Personal information
- Nickname: Carol
- Nationality: Portuguese
- Born: 8 January 1990 (age 36)
- Website: No

Sport
- Country: Portugal
- Sport: Sprints
- Club: CS Maritimo

Achievements and titles
- Regional finals: 2012 European Championships

Medal record
Women's para-athletics
Representing Portugal
Paralympic Games
| Bronze medal – third place | 2024 Paris | 400 m T13 |
World Championships
| Silver medal – second place | 2023 Paris | 400 m T13 |
| Silver medal – second place | 2024 Kobe | 400 m T13 |
European Championships
| Gold medal – first place | 2016 Grosseto | 100 m T13 |
| Silver medal – second place | 2016 Grosseto | 200 m T13 |
| Bronze medal – third place | 2016 Grosseto | 400 m T13 |

= Carolina Duarte =

Portuguese Paralympic athlete

Carolina Duarte (born 8 January 1990) is a track and field athlete from Portugal competing mainly sprint events. Duarte has competed in both disabled and non-disabled sporting competitions. In disability sport she competes as a T13 athlete, a classification for athletes who are visually impaired.

==Athletics career==

===As an athlete in non-disability events===
Duarte began her athletics career competing in mainstream track and field events. Her early personal bests, set in 2010, were all in short distance sprints, setting a time of 12.17 in the 100 metres. As her career progressed she gravitated towards the 400 metres event and also competed in the 400 metres hurdles. In 2012, she was selected to join the Portugal team that competed at the 2012 European Athletics Championships, competing as part of the Women's 4 × 400 metres relay.

===As a disability athlete===
Due to reduced vision, Duarte was able to become classified as a T13 track and field athlete. In 2016, she was selected for the Portugal national team that competed at the IPC Athletics European Championships in Grosseto.

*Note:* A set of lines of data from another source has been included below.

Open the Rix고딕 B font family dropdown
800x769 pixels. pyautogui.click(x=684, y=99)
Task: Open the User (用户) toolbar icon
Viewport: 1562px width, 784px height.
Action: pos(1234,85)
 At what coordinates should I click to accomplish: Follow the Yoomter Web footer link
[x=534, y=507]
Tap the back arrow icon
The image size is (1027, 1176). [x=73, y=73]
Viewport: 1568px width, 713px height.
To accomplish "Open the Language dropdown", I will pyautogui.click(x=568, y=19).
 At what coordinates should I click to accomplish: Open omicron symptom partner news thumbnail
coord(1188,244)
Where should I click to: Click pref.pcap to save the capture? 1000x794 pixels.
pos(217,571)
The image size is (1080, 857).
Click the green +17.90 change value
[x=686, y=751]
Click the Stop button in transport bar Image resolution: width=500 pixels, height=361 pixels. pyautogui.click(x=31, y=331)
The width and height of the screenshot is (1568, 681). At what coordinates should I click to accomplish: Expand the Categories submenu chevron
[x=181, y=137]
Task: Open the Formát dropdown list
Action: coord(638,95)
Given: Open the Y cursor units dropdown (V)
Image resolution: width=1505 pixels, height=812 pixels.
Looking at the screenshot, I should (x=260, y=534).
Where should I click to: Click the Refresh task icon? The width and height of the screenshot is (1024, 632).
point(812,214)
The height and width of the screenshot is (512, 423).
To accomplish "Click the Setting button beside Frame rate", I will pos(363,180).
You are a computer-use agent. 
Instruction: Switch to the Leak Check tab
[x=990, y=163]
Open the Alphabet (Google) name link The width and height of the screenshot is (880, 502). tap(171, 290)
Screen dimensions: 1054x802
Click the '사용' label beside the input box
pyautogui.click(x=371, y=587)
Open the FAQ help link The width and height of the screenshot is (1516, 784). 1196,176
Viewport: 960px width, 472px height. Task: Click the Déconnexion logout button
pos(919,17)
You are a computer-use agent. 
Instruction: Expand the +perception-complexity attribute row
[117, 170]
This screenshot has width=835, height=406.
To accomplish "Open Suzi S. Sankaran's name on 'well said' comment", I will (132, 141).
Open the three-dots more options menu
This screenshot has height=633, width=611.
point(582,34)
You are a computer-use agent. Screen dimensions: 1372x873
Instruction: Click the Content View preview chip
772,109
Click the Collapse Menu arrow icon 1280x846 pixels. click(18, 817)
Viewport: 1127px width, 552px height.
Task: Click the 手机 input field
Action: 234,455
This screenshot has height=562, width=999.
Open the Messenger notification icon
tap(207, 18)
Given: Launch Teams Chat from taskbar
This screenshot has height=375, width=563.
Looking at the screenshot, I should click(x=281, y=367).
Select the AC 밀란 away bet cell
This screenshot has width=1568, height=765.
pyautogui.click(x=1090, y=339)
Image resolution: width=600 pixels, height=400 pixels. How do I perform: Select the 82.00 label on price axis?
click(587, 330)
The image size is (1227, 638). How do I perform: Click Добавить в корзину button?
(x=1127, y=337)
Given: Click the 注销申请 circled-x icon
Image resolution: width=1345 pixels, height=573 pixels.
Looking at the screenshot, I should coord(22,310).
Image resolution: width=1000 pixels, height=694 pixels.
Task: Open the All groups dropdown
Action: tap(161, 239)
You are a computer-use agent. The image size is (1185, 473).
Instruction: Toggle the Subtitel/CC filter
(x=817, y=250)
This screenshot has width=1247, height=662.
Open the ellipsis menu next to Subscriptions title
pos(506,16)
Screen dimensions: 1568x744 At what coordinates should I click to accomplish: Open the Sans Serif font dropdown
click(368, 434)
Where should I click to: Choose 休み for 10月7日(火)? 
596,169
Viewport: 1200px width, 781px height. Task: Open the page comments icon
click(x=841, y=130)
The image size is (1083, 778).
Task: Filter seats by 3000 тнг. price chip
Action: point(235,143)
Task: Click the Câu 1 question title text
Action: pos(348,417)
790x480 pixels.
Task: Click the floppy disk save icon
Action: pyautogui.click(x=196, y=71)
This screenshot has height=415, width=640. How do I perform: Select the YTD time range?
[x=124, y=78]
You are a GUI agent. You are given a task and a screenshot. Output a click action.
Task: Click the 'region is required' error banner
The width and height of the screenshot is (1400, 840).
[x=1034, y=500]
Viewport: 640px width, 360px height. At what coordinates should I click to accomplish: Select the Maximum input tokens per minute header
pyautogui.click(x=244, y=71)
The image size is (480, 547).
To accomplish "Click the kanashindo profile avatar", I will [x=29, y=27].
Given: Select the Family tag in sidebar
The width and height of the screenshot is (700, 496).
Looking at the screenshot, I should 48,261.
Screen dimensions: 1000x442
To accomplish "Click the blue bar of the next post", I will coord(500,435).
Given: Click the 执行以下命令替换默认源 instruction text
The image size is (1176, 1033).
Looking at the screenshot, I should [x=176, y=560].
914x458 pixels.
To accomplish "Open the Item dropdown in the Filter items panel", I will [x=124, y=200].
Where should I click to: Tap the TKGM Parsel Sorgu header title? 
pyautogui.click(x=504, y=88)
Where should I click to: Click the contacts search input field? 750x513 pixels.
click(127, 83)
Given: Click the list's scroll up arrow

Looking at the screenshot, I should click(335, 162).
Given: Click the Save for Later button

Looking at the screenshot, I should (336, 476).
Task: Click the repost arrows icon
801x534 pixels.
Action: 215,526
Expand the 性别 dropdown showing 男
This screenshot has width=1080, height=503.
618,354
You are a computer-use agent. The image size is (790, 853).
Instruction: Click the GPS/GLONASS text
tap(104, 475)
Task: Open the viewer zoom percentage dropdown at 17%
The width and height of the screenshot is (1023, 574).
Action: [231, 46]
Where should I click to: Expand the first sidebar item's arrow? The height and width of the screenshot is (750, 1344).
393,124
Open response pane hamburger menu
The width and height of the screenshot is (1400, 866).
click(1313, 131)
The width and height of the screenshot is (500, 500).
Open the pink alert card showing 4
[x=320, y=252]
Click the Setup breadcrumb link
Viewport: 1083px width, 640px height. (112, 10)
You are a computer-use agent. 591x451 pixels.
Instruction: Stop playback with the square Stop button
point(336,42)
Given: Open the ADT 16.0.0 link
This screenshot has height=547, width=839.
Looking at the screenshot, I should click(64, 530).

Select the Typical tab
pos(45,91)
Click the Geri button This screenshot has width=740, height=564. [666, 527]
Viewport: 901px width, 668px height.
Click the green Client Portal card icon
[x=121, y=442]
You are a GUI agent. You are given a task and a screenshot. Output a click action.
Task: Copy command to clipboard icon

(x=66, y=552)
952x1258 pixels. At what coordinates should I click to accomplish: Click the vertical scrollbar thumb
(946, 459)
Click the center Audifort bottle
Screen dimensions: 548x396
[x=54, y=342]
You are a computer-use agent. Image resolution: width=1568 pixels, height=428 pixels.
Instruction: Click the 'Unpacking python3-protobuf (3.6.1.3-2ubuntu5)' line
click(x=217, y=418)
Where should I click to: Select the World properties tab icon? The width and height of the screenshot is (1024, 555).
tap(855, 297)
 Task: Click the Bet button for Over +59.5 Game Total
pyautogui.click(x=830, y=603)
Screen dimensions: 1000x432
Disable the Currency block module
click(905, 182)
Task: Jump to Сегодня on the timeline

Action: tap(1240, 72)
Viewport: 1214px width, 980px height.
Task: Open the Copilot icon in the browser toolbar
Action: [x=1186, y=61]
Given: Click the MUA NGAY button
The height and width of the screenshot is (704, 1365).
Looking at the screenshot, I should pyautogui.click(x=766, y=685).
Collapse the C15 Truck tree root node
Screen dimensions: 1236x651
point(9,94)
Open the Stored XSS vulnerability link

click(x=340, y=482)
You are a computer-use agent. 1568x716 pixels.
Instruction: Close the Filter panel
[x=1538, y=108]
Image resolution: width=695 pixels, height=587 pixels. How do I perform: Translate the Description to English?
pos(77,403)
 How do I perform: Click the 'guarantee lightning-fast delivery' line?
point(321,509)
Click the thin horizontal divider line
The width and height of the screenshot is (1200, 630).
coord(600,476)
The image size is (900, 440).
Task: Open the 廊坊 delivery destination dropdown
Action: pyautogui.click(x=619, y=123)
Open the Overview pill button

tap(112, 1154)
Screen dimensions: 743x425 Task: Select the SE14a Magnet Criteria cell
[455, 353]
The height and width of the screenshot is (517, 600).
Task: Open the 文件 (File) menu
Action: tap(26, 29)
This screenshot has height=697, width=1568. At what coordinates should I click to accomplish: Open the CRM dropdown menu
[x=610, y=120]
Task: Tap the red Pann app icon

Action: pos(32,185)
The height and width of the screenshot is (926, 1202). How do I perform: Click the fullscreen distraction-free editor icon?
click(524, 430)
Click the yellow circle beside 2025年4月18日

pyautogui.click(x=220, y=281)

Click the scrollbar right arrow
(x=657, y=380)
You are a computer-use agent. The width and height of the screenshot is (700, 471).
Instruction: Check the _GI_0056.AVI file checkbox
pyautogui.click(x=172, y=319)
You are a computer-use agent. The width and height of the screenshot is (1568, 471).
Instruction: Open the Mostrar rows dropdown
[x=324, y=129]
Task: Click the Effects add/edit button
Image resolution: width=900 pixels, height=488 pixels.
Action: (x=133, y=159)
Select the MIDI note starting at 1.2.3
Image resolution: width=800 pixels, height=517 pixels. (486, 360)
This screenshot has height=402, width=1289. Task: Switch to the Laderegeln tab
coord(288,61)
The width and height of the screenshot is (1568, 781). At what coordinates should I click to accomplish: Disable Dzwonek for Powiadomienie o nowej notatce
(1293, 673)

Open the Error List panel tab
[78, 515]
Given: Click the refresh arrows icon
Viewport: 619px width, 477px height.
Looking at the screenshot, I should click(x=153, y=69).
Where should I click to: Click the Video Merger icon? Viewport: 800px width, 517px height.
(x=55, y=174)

There she competed in three events, the T13 100m, 200m and 400m sprints. In her first event, the 200 metres, she was edged into second place by France's Nantenin Keïta, who set a championship record to take the gold medal. Duarte followed this with a bronze in the 400 metres. On the penultimate day she competed in the 100 metres, and despite not running a personal best, Duarte set a championship record with a time of 12.87s.